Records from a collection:
## Begin

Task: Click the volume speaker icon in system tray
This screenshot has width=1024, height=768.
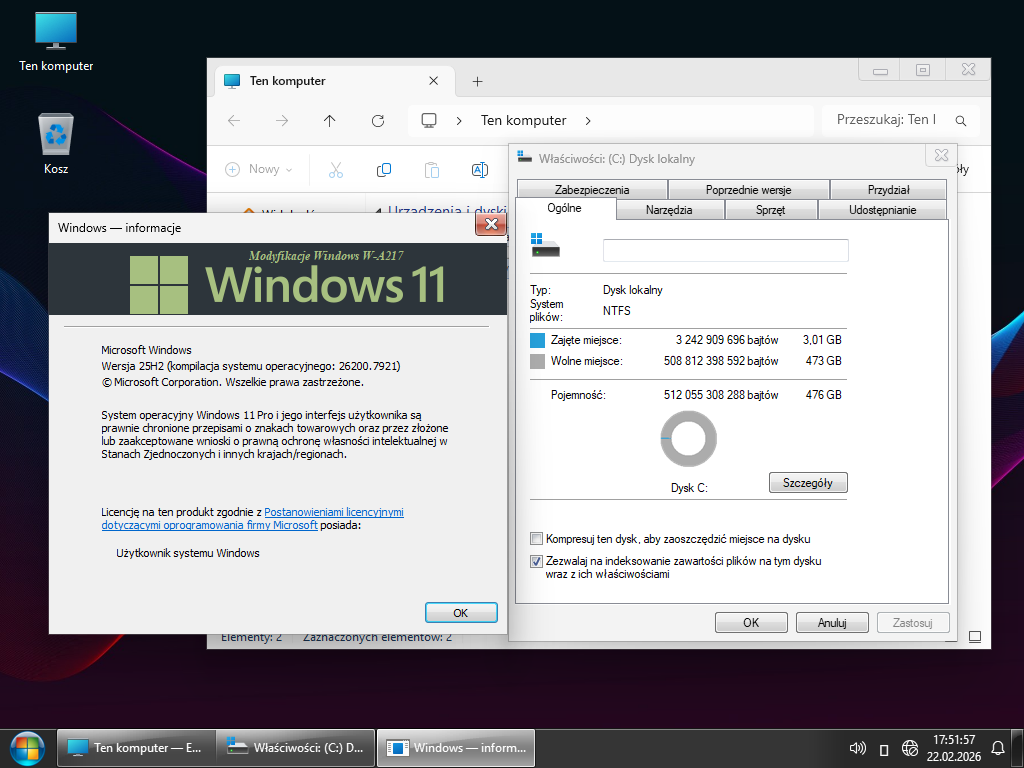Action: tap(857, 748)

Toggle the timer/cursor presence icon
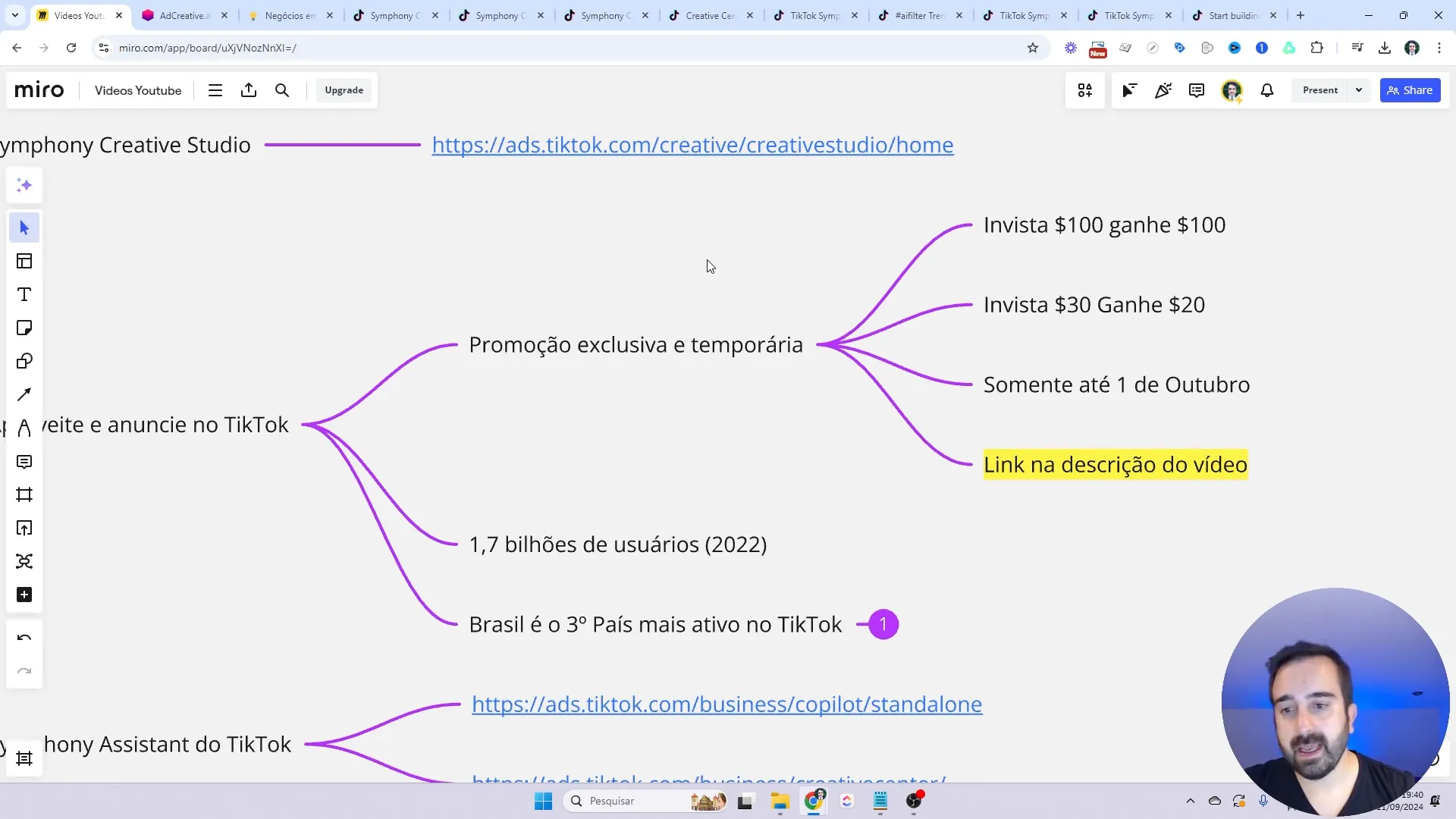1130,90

## End

Give every line of the data above as a JSON list of strings, one string per line, skipping blank lines. Leave the pictures out.

Exercise response:
[
  "Task: Click the volume speaker icon in system tray",
  "This screenshot has width=1024, height=768.",
  "Action: tap(857, 748)",
  "Toggle the timer/cursor presence icon",
  "1130,90"
]